Relative correlation for different bin sizes

To evaluate the effective range of neighboring CpGs (in Fig. 4f), CpG numbers in different sizes of bins for centered-CpG sites were correlated to the maintenance ratios. The sizes of bins were selected from 10 bp, 20 bp, …, to 250 bp, and the Pearson correlation coefficient was calculated for each size and plotted. All five chasing time points were plotted similarly. To easily compare the positions of summits, correlation coefficients were divided by the maximum value of every chasing time point (i.e., the max was normalized to 1).

Local CpG sequence contexts definition (solo-WCGW part)

All covered CpG sites were grouped by 4-base context (WCGW/SCGW/SCGS, WCGS was treated as SCGW) and number of flanking CpGs, and mean maintenance ratio of each group of CpGs were plotted (Figs. 6b, 7f and Supplementary information, Fig. S6d).
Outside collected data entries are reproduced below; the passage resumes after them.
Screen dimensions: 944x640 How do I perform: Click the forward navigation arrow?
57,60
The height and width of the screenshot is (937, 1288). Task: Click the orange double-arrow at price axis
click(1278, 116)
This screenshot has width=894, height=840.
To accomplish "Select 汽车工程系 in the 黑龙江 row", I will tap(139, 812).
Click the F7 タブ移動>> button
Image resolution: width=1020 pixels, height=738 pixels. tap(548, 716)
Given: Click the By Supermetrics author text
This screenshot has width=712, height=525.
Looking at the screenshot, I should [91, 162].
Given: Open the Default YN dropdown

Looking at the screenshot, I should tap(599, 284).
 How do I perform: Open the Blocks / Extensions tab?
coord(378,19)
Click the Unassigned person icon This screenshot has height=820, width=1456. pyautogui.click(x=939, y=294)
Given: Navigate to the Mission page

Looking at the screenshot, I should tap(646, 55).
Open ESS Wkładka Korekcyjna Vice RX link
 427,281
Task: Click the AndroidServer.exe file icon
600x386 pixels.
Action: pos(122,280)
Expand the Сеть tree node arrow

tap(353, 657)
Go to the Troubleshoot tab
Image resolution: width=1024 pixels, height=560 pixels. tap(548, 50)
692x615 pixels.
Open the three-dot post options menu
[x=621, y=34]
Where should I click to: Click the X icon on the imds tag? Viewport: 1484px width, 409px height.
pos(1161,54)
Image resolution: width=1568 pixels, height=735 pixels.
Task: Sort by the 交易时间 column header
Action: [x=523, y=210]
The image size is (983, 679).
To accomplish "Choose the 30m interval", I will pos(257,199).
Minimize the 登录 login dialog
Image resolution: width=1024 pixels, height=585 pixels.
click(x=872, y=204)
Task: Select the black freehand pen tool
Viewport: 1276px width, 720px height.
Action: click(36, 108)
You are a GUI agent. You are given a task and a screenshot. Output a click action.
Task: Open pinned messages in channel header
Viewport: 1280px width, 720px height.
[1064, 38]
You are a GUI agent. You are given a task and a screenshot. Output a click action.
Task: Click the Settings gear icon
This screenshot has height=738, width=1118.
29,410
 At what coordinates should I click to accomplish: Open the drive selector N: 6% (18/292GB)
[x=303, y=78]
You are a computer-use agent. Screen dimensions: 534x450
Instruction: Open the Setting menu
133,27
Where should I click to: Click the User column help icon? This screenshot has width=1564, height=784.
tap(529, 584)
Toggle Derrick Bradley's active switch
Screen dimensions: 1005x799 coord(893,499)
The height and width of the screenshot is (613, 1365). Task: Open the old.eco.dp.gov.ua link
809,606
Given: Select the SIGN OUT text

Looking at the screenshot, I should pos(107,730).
De novo methylation frequency was analyzed similarly (Fig. 6c).

Aging associated analysis

From 476, 366 CpG sites examined in white blood cells from a population cohort by,68 we firstly select those 71,830 sites with |β | < 2E − 5 as ‘stable’, then we selected those 137,618 sites that were significantly associated with aging (P ≤ 1.04E − 7) and among that defined 54,698 sites with β > 0 as ‘increased’, the other 82,920 with β < 0 as ‘decrease’ (Fig. 6d, e).

Statistical analysis

Slope of linear regression was calculated by R, such as in Fig. 3a, and statistical analysis of two slopes were calculated according to Paternoster et al.95. Mann–Whitney U-test was used to calculate the significance of differences with R software as indicated in figure legends.